Николка, а именно так звали мальчугана, засопел и почему-то виновато сказал:
— Не знаю, это все, что я пока смог разобрать. У твоего деда не почерк, а ребус какой-то!
И мальчуган потянулся к лежащей рядом на камне видавшей виды переплетенной тетради.
— Достаточно. Жарко и разморило. Потом разберем. А может в губернской библиотеке отыщется что-нибудь еще о знаменитых мечах?
— Поеду на учебу в город, поищу.
— Ищи, ищи, ищущий, да обрящет. Работай, Коля, работай! — подзадорила его подружка.
— Не дразнись, а то оттаскаю за косы и не посмотрю, что ты господская дочка.
— А ну, попробуй, только поймай сначала!
Наталка вскочила и резво стала спускаться к реке, быстро перебирая босыми ножками по острым камням. За ней, невзирая на крутой спуск, большими скачками пустился в погоню мальчик. В руке у него была, забытая девочкой на скале, соломенная шляпка. Дети еще долго носились по песчаному плесу, пока утомленная девчушка не упала на горячий летний песок.
— Попалась! — радостно завопил Николка, упав на девочку. Некоторое время они так и лежали, лицом к лицу. Руки, которые уже принялись, было, привычно щекотать подружку, неожиданно налились свинцовой тяжестью и стали неповоротливыми. Мальчик и девочка буквально несколько мгновений в упор рассматривали лица друг друга, как бы открывая их заново. Именно в этот момент между ними и проскочила, что называется, искра. Только дети еще это не осознавали.
— Пусти! Я говорю, пусти! — с какой-то новой, незнакомой интонацией приказала Наталка. А когда освободилась из невольных объятий своего друга, принялась с особой сосредоточенностью поправлять растрепавшуюся матроску.

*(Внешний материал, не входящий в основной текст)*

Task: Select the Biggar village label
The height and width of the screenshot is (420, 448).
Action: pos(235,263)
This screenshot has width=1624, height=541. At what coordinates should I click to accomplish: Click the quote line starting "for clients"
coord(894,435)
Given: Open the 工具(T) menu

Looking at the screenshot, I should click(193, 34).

— Айда купаться! — предложил Николка, пытаясь спасти ситуацию. С тугодумостью, свойственной всем представителям того пола, который он представлял, Коля просто не осознавал то, что с ними только что произошло. Не представлял масштаба изменений, не понимал того чувства, что меж ними зародилось. Поэтому, попросту струсив, а все мужчины — как известно — трусы, быстро скинул порты и, оставшись в одном исподнем, сиганул в воду. Поплыв широкими саженками подальше от берега, от нового чувства, зарождение которого он стал ощущать.

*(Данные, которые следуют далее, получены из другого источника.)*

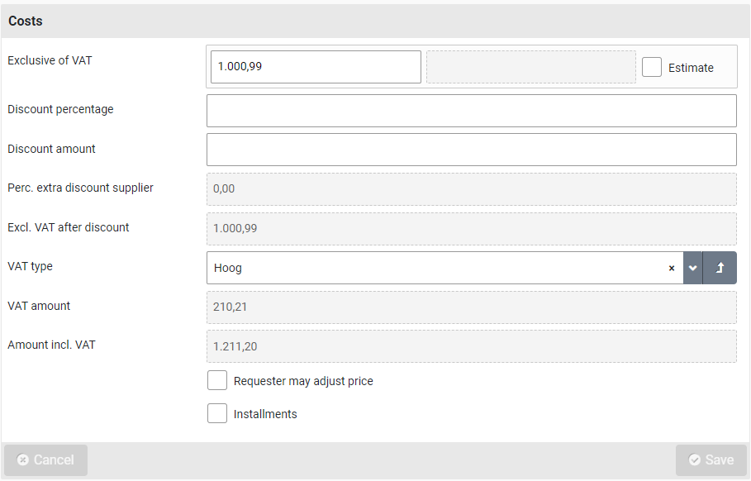Save the costs form
Image resolution: width=751 pixels, height=481 pixels.
pyautogui.click(x=711, y=460)
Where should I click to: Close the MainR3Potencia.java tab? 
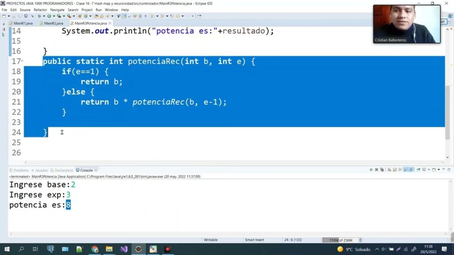coord(109,23)
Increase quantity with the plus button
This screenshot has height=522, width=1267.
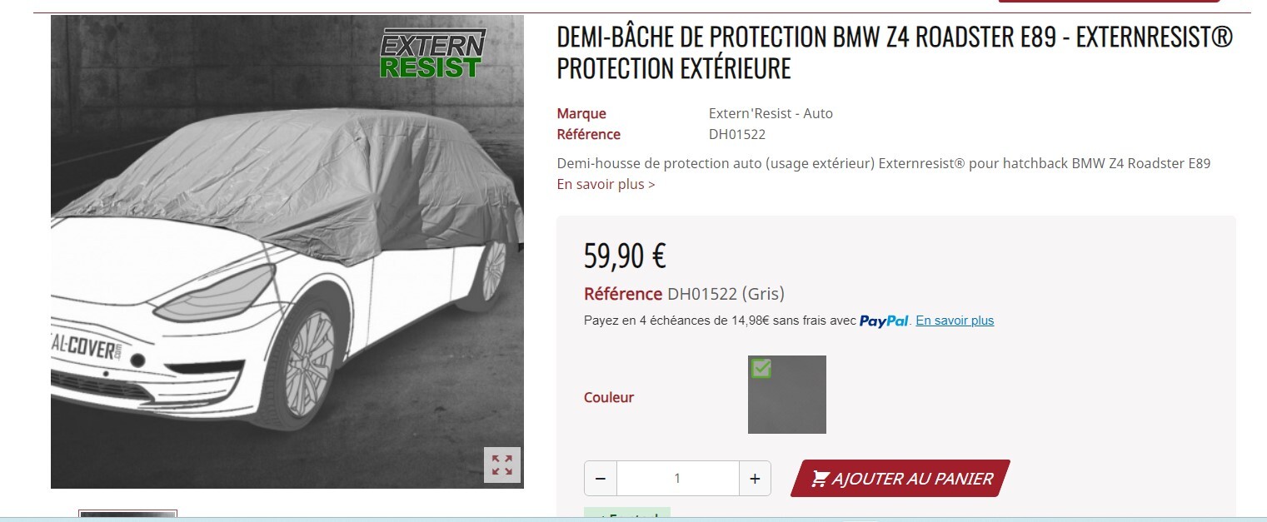755,479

В месте, куда обычно ходила купаться Васильевская молодёжь, рослапоросль молодого ивняка. Сама природа позаботилась об отдельных купальнях, разделив песчаный плёс на две неравные половины, ибо именно за эти кустики уходили сельские девки и бабыпереодеваться. Правда кустики давали лишь относительное чувство безопасности, всё равно охальники и подсматривали, и подплывали, и брызгались, что вызывало лишь шутливые девичьи визги, да стыдливый румянец на щёчках.
Наталка, зайдя за кусты, тем не мене не спешила скидывать одежду. Неожиданная робость и чувство стыда мешали ей, как ранее, раздеться и зайти в воду. Жаркий июльский день был в самом разгаре, и искупаться ой как хотелось. Наконец она решилась и, оставив на себе нижнюю юбку и сорочку, зашла в воду, окунулась и аккуратно поплыла. Вскоре её догнал Николка и принялся брызгаться, нырять и хватать за пятки.